PROBLEM REQUIREMENTS
Please transcribe the records below exactly, beginning at the line that contains "How do I perform: Click underlined" and stopping after the line that contains "pyautogui.click(x=370, y=366)". Reproduce only those lines.

** Start of EXCERPTED RECORDS **

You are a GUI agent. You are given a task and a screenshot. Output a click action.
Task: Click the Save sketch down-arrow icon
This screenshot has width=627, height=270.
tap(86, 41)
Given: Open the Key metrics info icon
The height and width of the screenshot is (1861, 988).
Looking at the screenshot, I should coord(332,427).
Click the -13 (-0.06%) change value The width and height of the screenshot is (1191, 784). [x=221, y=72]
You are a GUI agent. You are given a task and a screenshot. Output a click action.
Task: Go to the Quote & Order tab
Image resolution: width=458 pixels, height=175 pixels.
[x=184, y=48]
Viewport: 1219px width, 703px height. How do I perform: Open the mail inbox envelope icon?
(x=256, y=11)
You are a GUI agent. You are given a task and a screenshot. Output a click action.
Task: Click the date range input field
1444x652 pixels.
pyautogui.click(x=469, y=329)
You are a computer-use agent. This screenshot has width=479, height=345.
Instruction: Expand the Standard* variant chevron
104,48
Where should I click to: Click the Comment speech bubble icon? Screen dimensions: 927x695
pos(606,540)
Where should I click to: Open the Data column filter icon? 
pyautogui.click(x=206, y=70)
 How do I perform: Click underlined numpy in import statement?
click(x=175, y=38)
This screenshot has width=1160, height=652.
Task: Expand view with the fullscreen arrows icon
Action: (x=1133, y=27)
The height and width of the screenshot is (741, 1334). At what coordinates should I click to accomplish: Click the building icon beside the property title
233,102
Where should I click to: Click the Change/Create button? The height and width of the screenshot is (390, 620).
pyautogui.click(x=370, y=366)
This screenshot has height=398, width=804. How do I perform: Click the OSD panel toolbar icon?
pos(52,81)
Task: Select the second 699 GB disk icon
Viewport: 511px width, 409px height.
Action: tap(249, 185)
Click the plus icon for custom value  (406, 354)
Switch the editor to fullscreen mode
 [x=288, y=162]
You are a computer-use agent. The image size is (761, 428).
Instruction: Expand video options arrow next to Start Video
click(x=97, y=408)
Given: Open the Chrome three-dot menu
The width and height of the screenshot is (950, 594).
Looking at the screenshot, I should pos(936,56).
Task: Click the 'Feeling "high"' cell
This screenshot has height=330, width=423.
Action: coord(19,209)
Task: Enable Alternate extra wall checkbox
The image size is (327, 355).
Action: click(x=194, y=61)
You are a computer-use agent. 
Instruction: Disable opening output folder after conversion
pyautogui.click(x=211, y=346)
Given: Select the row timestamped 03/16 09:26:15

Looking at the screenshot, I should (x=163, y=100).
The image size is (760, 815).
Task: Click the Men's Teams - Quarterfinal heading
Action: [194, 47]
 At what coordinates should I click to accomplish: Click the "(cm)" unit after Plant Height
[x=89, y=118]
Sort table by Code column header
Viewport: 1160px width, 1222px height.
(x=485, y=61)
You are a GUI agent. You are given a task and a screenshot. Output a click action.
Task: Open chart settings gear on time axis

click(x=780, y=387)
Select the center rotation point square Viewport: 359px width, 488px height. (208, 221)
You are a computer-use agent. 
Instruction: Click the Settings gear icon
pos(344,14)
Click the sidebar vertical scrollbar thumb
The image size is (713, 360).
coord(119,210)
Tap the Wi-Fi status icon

** End of EXCERPTED RECORDS **

ANSWER BELOW
 How do I perform: Click underlined numpy in import statement?
click(x=175, y=38)
This screenshot has width=1160, height=652.
Task: Expand view with the fullscreen arrows icon
Action: (x=1133, y=27)
The height and width of the screenshot is (741, 1334). At what coordinates should I click to accomplish: Click the building icon beside the property title
233,102
Where should I click to: Click the Change/Create button? The height and width of the screenshot is (390, 620).
pyautogui.click(x=370, y=366)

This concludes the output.